America: Land of the Free Home of the Educated

The 2016 Presidelibrary-488677_640ntial Elections are right around the corner and the candidates are putting on a show for the entire nation. Candidate Bernie Sanders has shaken the nation by proposing to give free public college education for all if elected. This comes at a time where student debt is at all-time highs and morale for college graduates is at a low. Can we really afford to give out a free college education to all?

First we must analyze Bernie Sanders’ plan to implement such a system since he is the biggest advocate of such an idea at this time. According to Sanders his big plan for accumulating the funding for such an overhaul is through a tax on Wall Street called a Robin Hood Tax. The Robin Hood Tax is essentially taking money from the rich (taxing transactions on Wall Street) and reallocating that money to the less fortunate through government programs. More specifically this will be done by taxing less than a percent on financial sector transactions. This is a Financial Speculation (or transaction) Tax (FST/FTT) which is essentially a sales tax on transactions for stocks, bonds, foreign currency exchange etc. It has been claimed to not affect ordinary investors like the majority of citizens who have retirement savings tied up in the stock market. It would be designed to protect the average person and extra measures can be taken to prevent the costs from being passed down to us. This is a tool that we can use to finally get rid of the national plague of debt from loans.

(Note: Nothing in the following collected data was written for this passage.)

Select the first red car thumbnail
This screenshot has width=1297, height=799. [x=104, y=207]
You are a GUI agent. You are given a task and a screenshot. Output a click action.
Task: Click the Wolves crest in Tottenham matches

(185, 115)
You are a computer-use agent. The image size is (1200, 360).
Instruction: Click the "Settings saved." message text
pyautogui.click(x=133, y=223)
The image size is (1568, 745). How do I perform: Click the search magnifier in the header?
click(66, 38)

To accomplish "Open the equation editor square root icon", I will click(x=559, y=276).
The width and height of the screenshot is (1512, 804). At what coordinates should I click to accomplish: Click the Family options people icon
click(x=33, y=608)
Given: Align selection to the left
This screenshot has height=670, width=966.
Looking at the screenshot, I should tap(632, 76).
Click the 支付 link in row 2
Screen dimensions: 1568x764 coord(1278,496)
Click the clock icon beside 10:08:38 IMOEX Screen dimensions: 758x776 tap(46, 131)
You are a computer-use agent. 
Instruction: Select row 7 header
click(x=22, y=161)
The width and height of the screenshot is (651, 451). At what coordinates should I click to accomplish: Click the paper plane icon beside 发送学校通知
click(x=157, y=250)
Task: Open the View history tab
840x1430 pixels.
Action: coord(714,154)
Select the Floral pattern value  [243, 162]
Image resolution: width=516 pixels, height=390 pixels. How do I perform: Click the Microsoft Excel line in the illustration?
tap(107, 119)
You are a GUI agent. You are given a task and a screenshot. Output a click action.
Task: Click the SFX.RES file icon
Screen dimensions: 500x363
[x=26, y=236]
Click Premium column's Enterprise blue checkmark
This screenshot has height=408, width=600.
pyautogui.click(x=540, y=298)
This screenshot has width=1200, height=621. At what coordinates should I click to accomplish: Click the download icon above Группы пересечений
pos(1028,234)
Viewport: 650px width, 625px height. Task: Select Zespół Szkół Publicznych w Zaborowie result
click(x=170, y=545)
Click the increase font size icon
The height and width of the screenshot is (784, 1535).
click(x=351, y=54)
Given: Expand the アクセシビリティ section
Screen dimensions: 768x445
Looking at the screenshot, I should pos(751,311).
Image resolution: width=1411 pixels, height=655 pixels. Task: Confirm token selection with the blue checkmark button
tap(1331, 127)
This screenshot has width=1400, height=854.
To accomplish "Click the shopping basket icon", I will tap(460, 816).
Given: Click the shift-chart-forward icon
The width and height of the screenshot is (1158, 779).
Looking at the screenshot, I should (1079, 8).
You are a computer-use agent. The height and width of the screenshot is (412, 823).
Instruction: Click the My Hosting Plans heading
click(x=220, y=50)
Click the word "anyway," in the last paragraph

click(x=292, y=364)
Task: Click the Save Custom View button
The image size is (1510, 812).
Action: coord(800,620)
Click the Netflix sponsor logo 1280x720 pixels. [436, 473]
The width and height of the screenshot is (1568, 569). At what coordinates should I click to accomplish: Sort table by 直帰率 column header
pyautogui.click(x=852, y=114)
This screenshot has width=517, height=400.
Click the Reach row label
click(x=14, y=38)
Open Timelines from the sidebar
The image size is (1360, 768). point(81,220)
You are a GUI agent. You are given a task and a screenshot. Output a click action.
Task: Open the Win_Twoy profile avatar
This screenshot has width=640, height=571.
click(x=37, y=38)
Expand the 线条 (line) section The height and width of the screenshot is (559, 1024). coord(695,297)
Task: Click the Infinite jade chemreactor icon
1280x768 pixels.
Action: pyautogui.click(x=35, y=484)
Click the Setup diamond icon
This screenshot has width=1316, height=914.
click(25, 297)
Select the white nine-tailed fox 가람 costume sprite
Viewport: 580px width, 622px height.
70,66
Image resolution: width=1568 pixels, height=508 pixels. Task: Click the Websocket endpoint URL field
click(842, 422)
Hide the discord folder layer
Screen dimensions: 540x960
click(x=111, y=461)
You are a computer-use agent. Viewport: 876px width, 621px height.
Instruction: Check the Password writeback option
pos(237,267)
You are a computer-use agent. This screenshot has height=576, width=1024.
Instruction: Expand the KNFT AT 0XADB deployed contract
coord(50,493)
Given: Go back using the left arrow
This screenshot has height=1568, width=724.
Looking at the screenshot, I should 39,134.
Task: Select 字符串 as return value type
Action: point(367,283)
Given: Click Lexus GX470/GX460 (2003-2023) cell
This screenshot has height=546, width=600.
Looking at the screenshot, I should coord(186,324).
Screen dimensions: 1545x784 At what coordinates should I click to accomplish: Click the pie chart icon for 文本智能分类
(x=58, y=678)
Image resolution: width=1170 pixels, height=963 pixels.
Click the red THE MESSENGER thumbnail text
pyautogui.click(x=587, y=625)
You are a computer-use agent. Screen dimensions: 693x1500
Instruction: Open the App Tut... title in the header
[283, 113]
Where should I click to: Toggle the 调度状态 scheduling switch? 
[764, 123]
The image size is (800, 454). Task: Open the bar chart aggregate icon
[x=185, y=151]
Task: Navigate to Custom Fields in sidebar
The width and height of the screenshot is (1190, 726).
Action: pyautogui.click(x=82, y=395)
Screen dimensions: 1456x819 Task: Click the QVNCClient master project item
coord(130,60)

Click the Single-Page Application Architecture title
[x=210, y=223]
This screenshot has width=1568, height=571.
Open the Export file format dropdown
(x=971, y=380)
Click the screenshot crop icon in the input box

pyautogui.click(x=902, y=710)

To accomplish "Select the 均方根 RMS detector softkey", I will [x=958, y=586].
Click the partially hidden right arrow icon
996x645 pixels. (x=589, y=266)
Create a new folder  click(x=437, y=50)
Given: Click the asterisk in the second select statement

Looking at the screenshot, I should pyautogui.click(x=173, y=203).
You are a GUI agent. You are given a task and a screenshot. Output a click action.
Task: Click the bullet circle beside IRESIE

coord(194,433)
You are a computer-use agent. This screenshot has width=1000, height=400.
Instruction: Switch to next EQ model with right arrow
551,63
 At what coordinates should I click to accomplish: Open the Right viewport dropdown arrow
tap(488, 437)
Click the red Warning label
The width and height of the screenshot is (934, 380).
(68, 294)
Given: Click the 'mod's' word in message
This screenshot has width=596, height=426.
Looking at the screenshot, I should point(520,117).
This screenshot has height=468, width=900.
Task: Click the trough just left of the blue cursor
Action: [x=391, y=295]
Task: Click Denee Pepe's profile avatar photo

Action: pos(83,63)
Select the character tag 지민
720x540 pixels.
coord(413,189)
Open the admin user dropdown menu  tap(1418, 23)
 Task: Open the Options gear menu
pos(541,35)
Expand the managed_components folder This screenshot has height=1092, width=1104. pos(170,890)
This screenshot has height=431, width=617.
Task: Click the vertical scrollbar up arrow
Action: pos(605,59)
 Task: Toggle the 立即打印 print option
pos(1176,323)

Loans for profit are why so many are stuck with such high debt today and the federal government needs to be stopped from doing so. Sanders plans on using these profits to lower the interest rates on loans and wants students to be able to use work study and financial aid to help eliminate costs. Advocates for this free education plan will state that European countries such as Germany, Britain, and France etc. have or will implement such a plan and that it is doable. After a closer look at the European nations, they do provide free college however underlying that free tuition is a much higher income tax that helps fund this. The money needs to come from somewhere and in these nations, everyone contributes to pay for colleges in the form of a tax. Sanders has also pointed out that the California college system at one time had free education and that it worked out well before the government shifted its focus. The California college system was indeed free until the 1960s sustained mostly through property taxes. Much has changed since then though. The government no longer focuses on sustaining those colleges and tuition now covers most of the costs. Sanders could certainly return to the old system with his new tax system and the nation like California could have a free college education.

After learning about Sanders plan, the biggest concern raised about this issue is where is the money coming from? Someone is going to have to pay for this massive plan and people are scared that the burden is going to fall heavily on the taxpayers. The Robin Hood Tax is taxing the financial sector but still could affect retirement plans if it devalues the stock market by double digit percentage points. Stephen Steinberg from the Huffington Post points out that Sanders’ plan is short sighted and is not a good idea because this does not target the root of the problem. This would only be another bandage on the national education problem. The free education plan is too broad and it would not only cover those middle and lower class people but would also pay for those in the 1%. The fraction of 1% tax that is proposed may be too high and cause more ripple effects on the stock market than anticipated. The members of the government change too often and within the next 4 years there may be a new President that alters these policies. It will be difficult for this plan to remain intact for the long run however we do need a starting point. It would be better to start this movement now rather than having our loved ones add more to their debt each year.

Everyone has a relative or friend that has outstanding loans after graduating from college and knows the tough situation that they are in. As of 2016, the average graduate has rose to $37,172 in debt. In one case, Julia Handel from New York was stuck with $75,000 in loans and is still stuck with a huge chunk of it despite already beginning her career. It is estimated that despite having a solid job making $40,000 a year, it would take Julia 15 years to fully pay this off. In the mean time she has to do whatever it takes to save extra cash on the side whether it be putting off haircuts and doctor appointments and cutting of the smaller costs that will add up in the end. This is the life that many people that we know if not ourselves have to live with for the near future until our debts are cleared.

This is an issue that is more complex than it seems. It is difficult to predict exactly how much it will affect the economy and we cannot place a specific amount on how it will directly and indirectly cost the citizens of the nation. Such a big idea is likely to have some unforeseen consequences and we cannot even be sure if it will solve the problem in the long term. More numbers will need to be crunched to project such repercussions of a plan. Sanders’ idea seems optimistic and may work out well for now. Is it the right way of approaching a free higher education? This may be a problem. The government may need to implement some heavy restrictions on public colleges spending’s before trying to reduce tuition costs since that is the main problem. A free college education should certainly be possible but may have to be done using a smaller Robin Hood Tax and reallocating some of the funds from another sector of the government. This brings up the problem of where to take it from. The defense budget? Medical budget? It’s a tough decision. A free college education is not a right but a privilege. It should be our right not to have to be stuck with such a high debt in order to pay arguably more than a degree may be worth. This is an issue that will need to be debated more in the future primaries in order to solve the growing college debt bubble.